GOAL OF THE EXERCISE -
Pictures do not belong in the copy. Return all of the entries exactly.

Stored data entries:
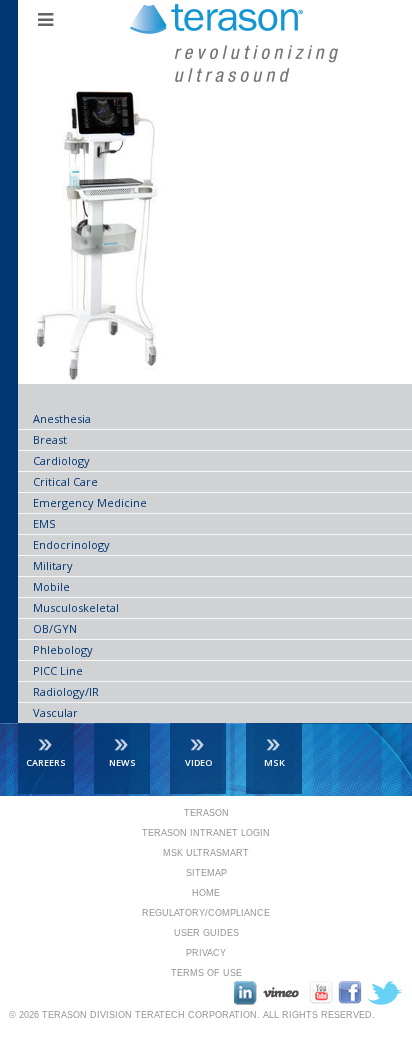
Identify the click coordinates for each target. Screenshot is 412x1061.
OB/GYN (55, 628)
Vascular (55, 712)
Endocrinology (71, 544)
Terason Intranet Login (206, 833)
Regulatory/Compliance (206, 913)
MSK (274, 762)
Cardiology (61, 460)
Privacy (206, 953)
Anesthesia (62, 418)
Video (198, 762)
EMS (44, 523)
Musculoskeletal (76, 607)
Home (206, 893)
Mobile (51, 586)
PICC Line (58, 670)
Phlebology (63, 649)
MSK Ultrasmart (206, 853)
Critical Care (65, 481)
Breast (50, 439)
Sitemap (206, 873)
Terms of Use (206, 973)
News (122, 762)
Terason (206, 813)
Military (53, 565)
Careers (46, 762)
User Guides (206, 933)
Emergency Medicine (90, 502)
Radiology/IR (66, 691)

EXERCISE RESULT -
Identify the click coordinates for each target. Screenshot is 412x1061.
OB/GYN (55, 628)
Vascular (55, 712)
Endocrinology (71, 544)
Terason Intranet Login (206, 833)
Regulatory/Compliance (206, 913)
MSK (274, 762)
Cardiology (61, 460)
Privacy (206, 953)
Anesthesia (62, 418)
Video (198, 762)
EMS (44, 523)
Musculoskeletal (76, 607)
Home (206, 893)
Mobile (51, 586)
PICC Line (58, 670)
Phlebology (63, 649)
MSK Ultrasmart (206, 853)
Critical Care (65, 481)
Breast (50, 439)
Sitemap (206, 873)
Terms of Use (206, 973)
News (122, 762)
Terason (206, 813)
Military (53, 565)
Careers (46, 762)
User Guides (206, 933)
Emergency Medicine (90, 502)
Radiology/IR (66, 691)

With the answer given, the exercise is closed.